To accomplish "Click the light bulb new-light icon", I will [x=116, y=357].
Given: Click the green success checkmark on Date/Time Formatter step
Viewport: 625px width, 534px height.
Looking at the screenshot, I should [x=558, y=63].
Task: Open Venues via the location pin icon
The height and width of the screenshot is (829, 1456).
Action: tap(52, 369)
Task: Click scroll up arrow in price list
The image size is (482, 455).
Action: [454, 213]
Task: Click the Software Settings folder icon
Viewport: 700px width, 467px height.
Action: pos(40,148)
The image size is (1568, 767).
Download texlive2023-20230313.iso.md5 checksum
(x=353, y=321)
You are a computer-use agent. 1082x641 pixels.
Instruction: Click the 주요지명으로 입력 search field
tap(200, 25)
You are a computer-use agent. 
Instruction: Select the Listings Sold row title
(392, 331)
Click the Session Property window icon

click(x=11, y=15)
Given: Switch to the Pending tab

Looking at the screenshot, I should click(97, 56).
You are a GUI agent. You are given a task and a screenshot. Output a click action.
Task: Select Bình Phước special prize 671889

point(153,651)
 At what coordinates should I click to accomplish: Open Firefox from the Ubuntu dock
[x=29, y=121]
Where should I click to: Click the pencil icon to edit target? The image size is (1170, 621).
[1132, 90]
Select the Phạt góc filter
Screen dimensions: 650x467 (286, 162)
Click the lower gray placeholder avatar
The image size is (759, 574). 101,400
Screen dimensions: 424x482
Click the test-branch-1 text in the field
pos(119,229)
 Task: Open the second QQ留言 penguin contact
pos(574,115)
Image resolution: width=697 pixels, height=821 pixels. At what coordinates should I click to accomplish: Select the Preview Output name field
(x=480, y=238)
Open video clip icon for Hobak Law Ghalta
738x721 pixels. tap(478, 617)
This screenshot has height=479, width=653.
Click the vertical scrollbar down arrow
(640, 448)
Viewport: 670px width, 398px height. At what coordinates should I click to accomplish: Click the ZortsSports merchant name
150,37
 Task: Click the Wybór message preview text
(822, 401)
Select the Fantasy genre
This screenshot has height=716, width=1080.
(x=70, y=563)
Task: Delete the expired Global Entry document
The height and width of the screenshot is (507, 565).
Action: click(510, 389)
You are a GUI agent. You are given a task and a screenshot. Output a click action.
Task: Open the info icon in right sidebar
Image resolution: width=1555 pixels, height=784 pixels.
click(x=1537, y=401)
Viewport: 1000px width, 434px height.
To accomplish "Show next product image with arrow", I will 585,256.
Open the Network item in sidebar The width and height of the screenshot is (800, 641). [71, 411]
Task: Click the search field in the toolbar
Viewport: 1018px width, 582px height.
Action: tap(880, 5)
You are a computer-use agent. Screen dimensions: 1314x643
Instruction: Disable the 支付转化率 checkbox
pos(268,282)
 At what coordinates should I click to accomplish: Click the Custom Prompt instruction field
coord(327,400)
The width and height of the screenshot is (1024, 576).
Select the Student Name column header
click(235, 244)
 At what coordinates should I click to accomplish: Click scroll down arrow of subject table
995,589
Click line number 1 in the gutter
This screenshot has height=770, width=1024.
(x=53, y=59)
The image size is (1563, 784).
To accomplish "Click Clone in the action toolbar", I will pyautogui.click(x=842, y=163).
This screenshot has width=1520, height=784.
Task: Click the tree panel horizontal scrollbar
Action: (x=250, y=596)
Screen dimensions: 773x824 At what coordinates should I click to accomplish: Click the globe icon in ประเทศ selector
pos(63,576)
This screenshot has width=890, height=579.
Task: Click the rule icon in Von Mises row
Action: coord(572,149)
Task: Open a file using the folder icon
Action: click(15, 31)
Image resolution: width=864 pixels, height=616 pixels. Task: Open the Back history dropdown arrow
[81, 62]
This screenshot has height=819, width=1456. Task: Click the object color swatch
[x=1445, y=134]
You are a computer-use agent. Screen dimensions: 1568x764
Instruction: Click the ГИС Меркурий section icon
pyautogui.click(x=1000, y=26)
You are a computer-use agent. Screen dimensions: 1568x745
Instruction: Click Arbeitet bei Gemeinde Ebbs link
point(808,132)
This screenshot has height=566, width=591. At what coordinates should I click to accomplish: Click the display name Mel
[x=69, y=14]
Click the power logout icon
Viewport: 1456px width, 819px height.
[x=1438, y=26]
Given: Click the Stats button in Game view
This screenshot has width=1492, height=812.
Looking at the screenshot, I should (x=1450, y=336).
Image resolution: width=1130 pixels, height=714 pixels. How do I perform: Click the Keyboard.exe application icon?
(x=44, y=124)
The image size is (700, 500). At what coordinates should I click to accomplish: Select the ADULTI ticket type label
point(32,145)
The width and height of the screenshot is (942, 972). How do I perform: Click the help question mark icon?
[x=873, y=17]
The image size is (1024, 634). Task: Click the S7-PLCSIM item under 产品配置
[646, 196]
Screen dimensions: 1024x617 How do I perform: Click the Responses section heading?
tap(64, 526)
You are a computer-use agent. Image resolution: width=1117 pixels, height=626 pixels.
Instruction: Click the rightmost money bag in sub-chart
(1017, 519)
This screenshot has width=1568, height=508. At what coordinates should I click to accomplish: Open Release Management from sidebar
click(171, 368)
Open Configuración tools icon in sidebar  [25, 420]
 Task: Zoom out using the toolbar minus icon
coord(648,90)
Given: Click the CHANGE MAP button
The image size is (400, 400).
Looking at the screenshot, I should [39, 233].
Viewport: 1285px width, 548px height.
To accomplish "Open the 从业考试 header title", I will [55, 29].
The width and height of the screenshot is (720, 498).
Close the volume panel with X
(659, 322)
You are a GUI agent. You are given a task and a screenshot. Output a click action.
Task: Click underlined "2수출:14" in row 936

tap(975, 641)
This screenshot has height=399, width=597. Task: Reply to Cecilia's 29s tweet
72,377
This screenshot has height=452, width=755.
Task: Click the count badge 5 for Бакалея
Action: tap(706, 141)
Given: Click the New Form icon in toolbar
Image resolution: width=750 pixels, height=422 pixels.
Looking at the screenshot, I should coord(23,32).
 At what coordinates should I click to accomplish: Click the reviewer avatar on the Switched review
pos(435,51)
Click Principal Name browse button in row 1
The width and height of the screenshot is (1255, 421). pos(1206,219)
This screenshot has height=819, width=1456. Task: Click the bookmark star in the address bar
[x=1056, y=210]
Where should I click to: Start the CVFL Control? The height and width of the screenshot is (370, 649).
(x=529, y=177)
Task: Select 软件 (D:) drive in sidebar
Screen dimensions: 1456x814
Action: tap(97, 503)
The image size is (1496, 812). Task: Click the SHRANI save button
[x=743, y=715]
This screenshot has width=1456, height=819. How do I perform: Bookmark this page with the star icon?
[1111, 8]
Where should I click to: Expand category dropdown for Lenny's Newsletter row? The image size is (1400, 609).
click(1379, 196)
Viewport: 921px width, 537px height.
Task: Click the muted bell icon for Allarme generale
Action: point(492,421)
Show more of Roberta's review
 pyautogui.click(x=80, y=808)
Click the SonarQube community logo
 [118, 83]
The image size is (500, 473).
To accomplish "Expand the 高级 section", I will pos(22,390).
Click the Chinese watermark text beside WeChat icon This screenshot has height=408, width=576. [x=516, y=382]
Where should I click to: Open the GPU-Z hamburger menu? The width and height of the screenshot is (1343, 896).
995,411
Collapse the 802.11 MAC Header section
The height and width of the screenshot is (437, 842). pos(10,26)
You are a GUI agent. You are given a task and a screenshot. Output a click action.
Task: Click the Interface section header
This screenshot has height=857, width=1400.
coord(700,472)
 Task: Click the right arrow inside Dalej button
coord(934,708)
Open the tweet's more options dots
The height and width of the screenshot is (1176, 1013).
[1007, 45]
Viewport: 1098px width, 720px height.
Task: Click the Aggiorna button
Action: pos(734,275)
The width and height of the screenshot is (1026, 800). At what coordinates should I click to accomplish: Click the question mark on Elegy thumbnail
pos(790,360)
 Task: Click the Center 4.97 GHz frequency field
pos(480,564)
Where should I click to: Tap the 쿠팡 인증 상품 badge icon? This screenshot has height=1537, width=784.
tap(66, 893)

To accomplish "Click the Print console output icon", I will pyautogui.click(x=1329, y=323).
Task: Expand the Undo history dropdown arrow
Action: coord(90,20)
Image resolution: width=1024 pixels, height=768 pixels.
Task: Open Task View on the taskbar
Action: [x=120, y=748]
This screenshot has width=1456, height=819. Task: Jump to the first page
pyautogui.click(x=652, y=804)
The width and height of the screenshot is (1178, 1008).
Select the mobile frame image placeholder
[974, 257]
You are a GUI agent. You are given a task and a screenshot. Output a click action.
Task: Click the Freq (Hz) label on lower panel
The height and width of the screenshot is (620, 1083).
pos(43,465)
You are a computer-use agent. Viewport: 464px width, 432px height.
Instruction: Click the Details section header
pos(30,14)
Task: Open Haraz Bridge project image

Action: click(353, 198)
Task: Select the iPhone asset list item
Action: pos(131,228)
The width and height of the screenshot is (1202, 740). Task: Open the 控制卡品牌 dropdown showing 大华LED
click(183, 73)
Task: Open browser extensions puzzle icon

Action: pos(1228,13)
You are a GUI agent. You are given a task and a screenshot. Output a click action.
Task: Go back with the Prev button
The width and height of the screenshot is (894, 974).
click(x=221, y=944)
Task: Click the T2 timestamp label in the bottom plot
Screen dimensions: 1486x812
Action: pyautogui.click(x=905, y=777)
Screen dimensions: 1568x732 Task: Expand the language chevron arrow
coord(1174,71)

——————————

STATED PROBLEM:
Rewrite the items from the line with "You are a computer-use agent. Viewport: 464px" to the line with "Action: pyautogui.click(x=905, y=777)", replacing "Prev button" with "Previous button" and leaving everything else unchanged.

EXPECTED OUTPUT:
You are a computer-use agent. Viewport: 464px width, 432px height.
Instruction: Click the Details section header
pos(30,14)
Task: Open Haraz Bridge project image

Action: click(353, 198)
Task: Select the iPhone asset list item
Action: pos(131,228)
The width and height of the screenshot is (1202, 740). Task: Open the 控制卡品牌 dropdown showing 大华LED
click(183, 73)
Task: Open browser extensions puzzle icon

Action: pos(1228,13)
You are a GUI agent. You are given a task and a screenshot. Output a click action.
Task: Go back with the Previous button
The width and height of the screenshot is (894, 974).
click(x=221, y=944)
Task: Click the T2 timestamp label in the bottom plot
Screen dimensions: 1486x812
Action: pyautogui.click(x=905, y=777)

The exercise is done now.